Re: [boost] [review] Review of Nowide (Unicode)
Hi, this is my official review of the Nowide library. I haven't had much time to look at Nowide, but I have noticed some things that might be of interest, so here we go...
- What is your evaluation of the design?
Overall the design looks good. Some things I'd suggest to reconsider: * I'm a big fan of "try" names, so I'd suggest to rename the array versions of widen/narrow to try_widen/try_narrow. Makes it more clear that they can fail without throwing. Also I'm not sure about the benefit of returning the output buffer pointer or NULL. I'd simply return bool instead. * nowide_filesystem... to be honest I'm not sure what this does.
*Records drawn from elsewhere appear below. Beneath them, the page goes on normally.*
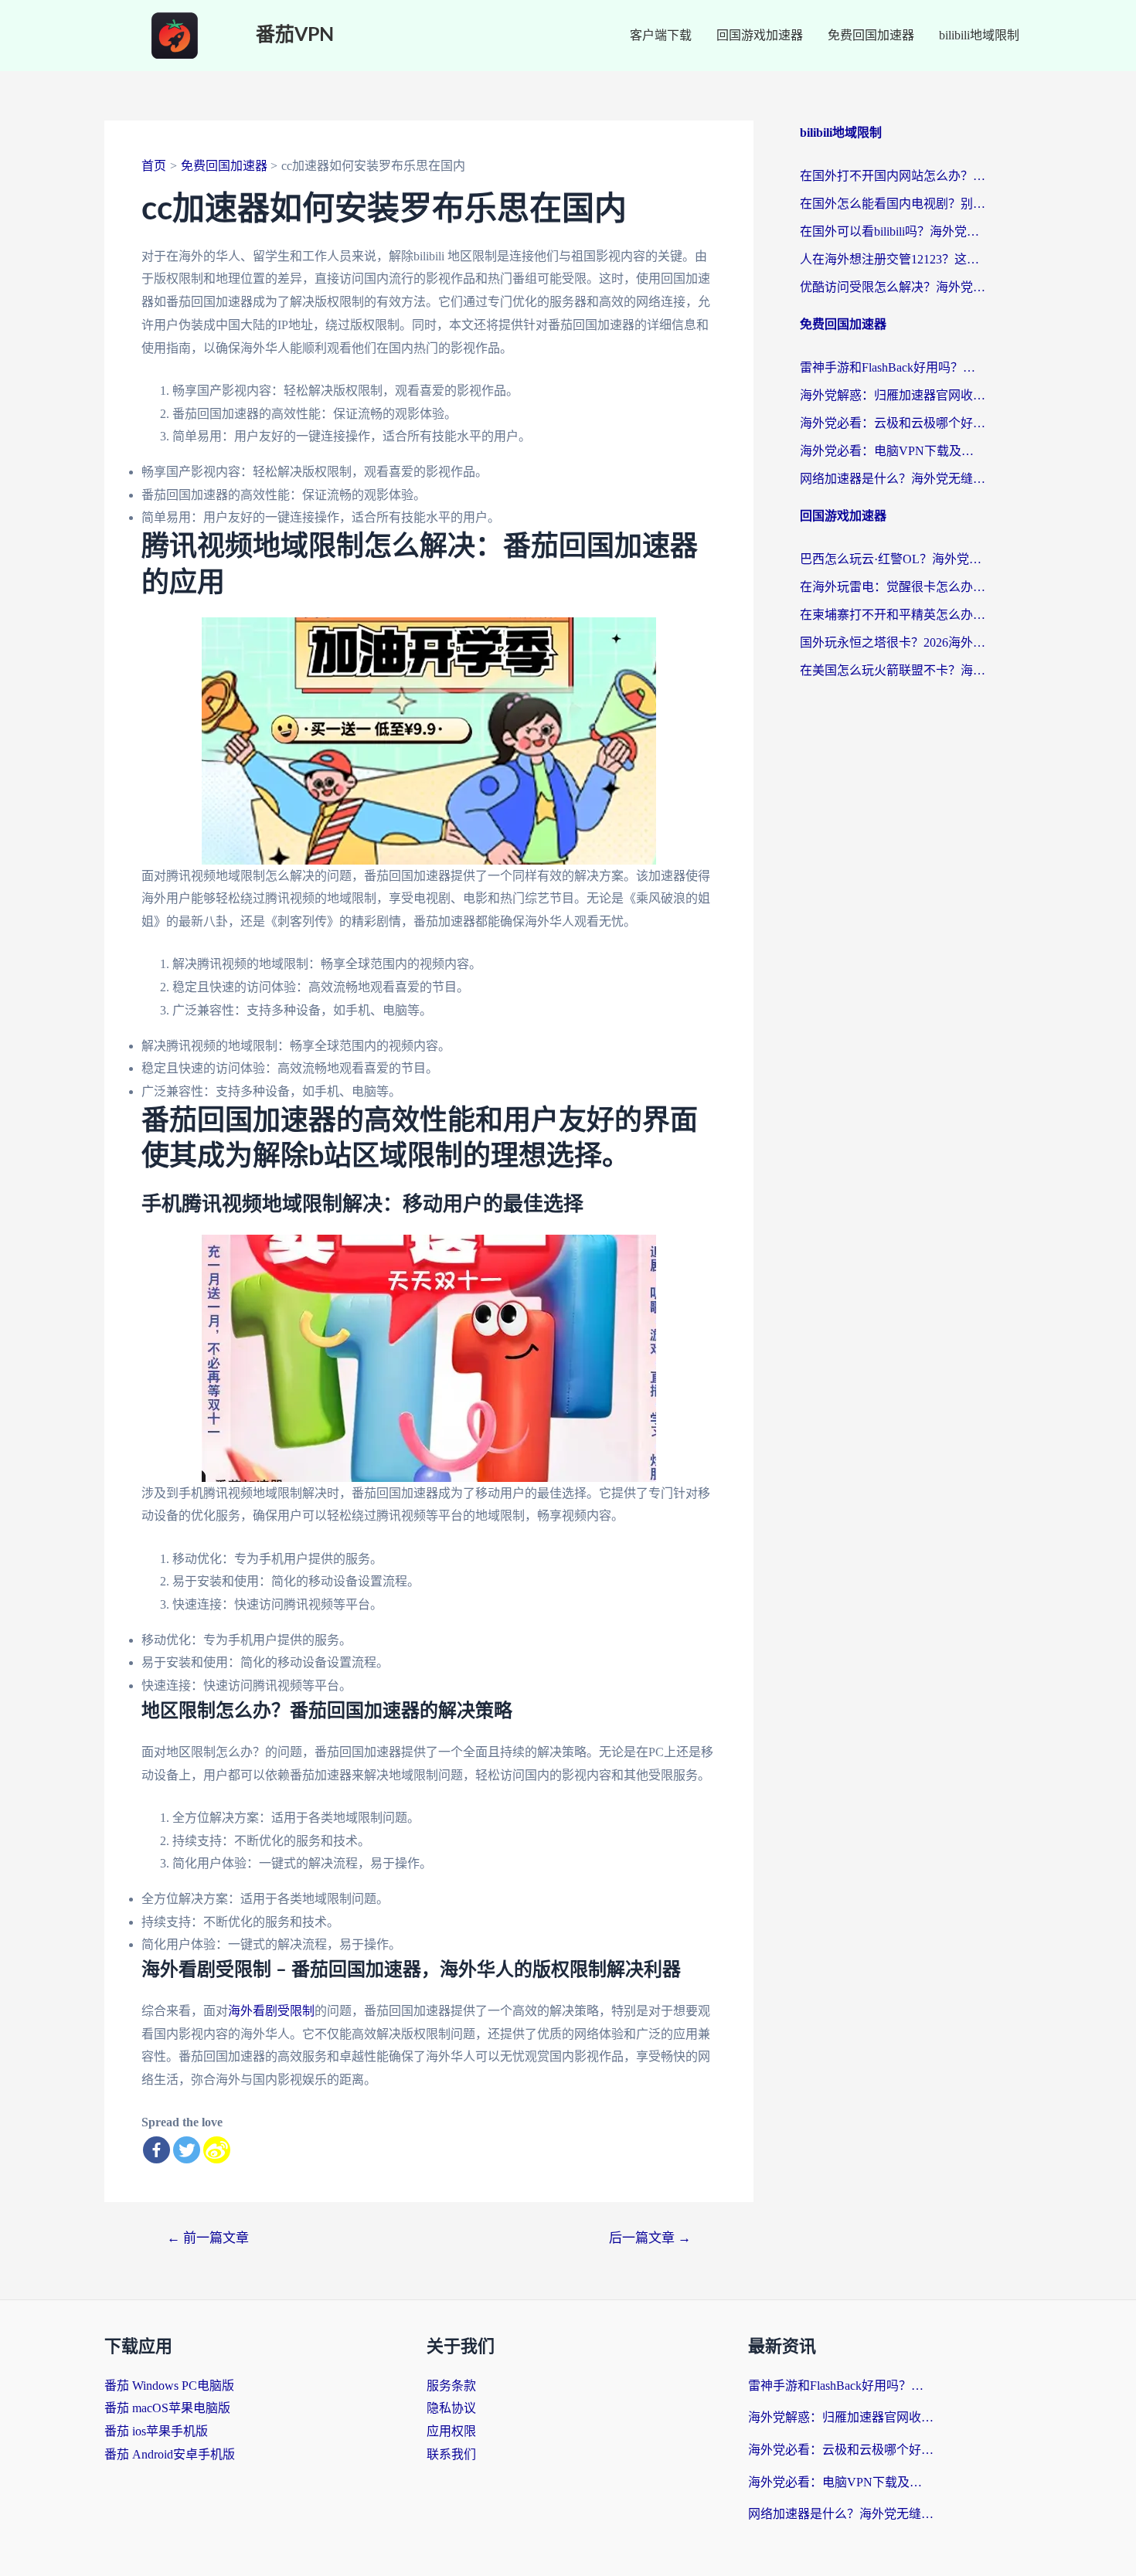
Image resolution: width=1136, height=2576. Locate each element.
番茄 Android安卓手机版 (169, 2454)
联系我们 (451, 2454)
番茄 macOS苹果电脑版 (167, 2408)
If it does something related to UTF-8 on POSIX systems, then I smell a potential problem. If it's only for wide->narrow on Windows, it should be OK. * Also not sure what boost::nowide::cin/cout/cerr do. Do they call SetConsoleCP/SetConsoleOutputCP? Will they work with re-directed input/output streams? What will happen if the user uses them AND std::cin/cout/cerr or stdin/stdout/stderr in the same application? * I'm not a big fan of the basic_stackstring classes. I'd suggest to provide template function overloads for narrow/widen instead. Like: users_favorite::wstring_class wstr; if (boost::nowide::try_widen(wstr, str)) use(wstr); else too_bad(); They could write to the target-string using the usual duck-typing - e.g. via clear/push_back or clear/back_inserter. That way the user can use whatever SSO string class he likes and Nowide wouldn't have to provide string classes -- which IMO isn't its job. As a bonus, the user also gets an exception-free (except bad_alloc) function that doesn't require him to provide a raw array output buffer. * The Windows & invalid UTF-16 thing... I still think invalid UTF-16 should round-trip.
- What is your evaluation of the implementation?
Haven't had much time to check the implementation. What I did notice is that when windows.h is not used, the WinAPI prototypes are declared in the global namespace. This can cause issues when windows.h is also included before/after the Nowide headers, and the prototypes don't match exactly (e.g. short vs. wchar_t). Also it pollutes the global namespace. I think Nowide should do what other Boost libraries do, and declare the prototypes in a private detail namespace instead.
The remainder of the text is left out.